Император умрет завтра - страница 18

стр.

Совсем не этого ожидал от Павла первый консул Франции, хорошо сознававший, что с возможной гибелью двух балтийских эскадр нависнет угроза над самим Петербургом, где в мрачном Михайловском замке, как в неприступной средневековой крепости, обнесенной глубокими рвами, с подъемными мостами, усиленными караулами преображенцев, уединился от всего света нервный и не всегда предсказуемый русский император, упрямо дожидавшийся весенней навигации, дабы с открытием оной начать в союзе с Францией морскую войну против Англии. Даже свою любовницу княгиню Гагарину он поместил в замке и уже никуда не выезжал, как это любил делать прежде.

В первоматерии исторических событий отнюдь не всегда победы составляют суть содержания. Очарованный Жозефиной Наполеон, считавший ее «совершеннейшим идеалом женщины» и считавший, наверно, справедливо грациозная креолка с темными, красноватого отлива волосами и мечтательными глазами в тени длинных, густых ресниц, с ее стройным, гибким телом, которое она так изящно облекала в легкие, неуловимо просвечивающие ткани, способна была осчастливить любого мужчину, что она охотно и делала в Париже, очарованный и ослепленный Наполеон, гнавший от себя мысли о неверности этой безумно расточительной женщины, напрасно не желал признавать и того, что самая тонкая дипломатия, самые коварные интриги берут свое начало в будуарах светских красавиц. Не бывает блистательных женщин вне большой политики, и не об этом ли шепчут губы прекрасной Жозефины, которую он привлекает к себе страстным порывом, готовый подчиниться любым ее капризам: «Какой ты смешной, Бонапарт!..».

С Жозефиной де Богарне его некогда познакомил предусмотрительный Поль Баррас, бывший тогда еще членом Директории, а для немногих посвященных нынешний тайный капитул ложи «Великий Восток Франции».

— Он такой смешной, этот Бонапарт! И маленький…

— Жозефина, послушай меня и, может быть, тебе встанет не до смеха. Этот человек все знает, все хочет и… все может.

Вопреки сложившимся представлениям Наполеона I о масонах — они далеко не во всем сами стремятся к разнузданным страстям и порокам рода человеческого. Они — играют на этих пороках. Любовница английского посла в Петербурге лорда Уитворта, красавица и авантюристка Ольга Жеребцова легко и быстро вскружила голову генерал-прокурору сената Обольянинову и с его помощью вернула в столицу опальных братьев Зубовых, ставших вместе с вице-канцлером графом Паниным, военным губернатором Петербурга графом Паленом, генералом Беннигсеном и адмиралом де Рибасом во главе масонского заговора, который имел своей целью вынудить Павла I отречься от престола в пользу своего сына Александра.

Павел смутно догадывался о том, что плетется вокруг него. Не случайно он пошел на сознательное затворничество, прекратив даже дипломатические приемы и протокольные церемонии. Однако догадку никому не поставишь в вину. Наконец заговор сделался до такой степени обсуждаемым в свете, что о нем стало известно и самому Павлу. В бешенстве разогнав поутру неугодивший выправкой вахт-парад, он призвал к себе графа Палена.

— Знаете ли вы, что против меня затевается злоумышлие?

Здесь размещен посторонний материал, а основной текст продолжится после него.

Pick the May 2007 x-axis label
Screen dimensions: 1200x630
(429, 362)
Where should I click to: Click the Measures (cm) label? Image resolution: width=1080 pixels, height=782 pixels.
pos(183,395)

Никто не превосходил масонского интригана и лукавого царедворца Палена в хладнокровии, но тут он едва не упал в обморок.

— Знаю, ваше величество…

— И кто против меня — тоже знаете?

Как тут было угадать Палену степень осведомленности императора? Вдруг тому все известно. Донесли? Спасти положение может только отчаянная наглость, рожденная страхом.

— Знаю, ваше величество, — ответствовал граф. — Я сам состою в этом заговоре.

— Как?.. Что вы такое несете?!

Стало ясно, что Павлу пока неведомы имена заговорщиков, поскольку первым там числился сам Пален.

— Ваше величество, я умышленно вступил в ряды заговорщиков с тем, чтобы в точности выведать все их намерения и доложить вам. Иначе, как бы я мог узнать это?

— Сейчас же схватить всех, заковать в цепи. Посадить в крепость, в казематы! Отправить в Сибирь! На каторгу!..

Павел гневно выкрикивал слова, не замечая посеревшего лица графа Палена. Император быстрыми шагами расхаживал по комнате и тяжело дышал. Ярость теснила ему грудь, ярость отринула все другие соображения, кроме необходимости мгновенной расправы с заговорщиками. Думать и рассуждать в такие моменты Павел был не способен. Граф учел это и пошел ва-банк.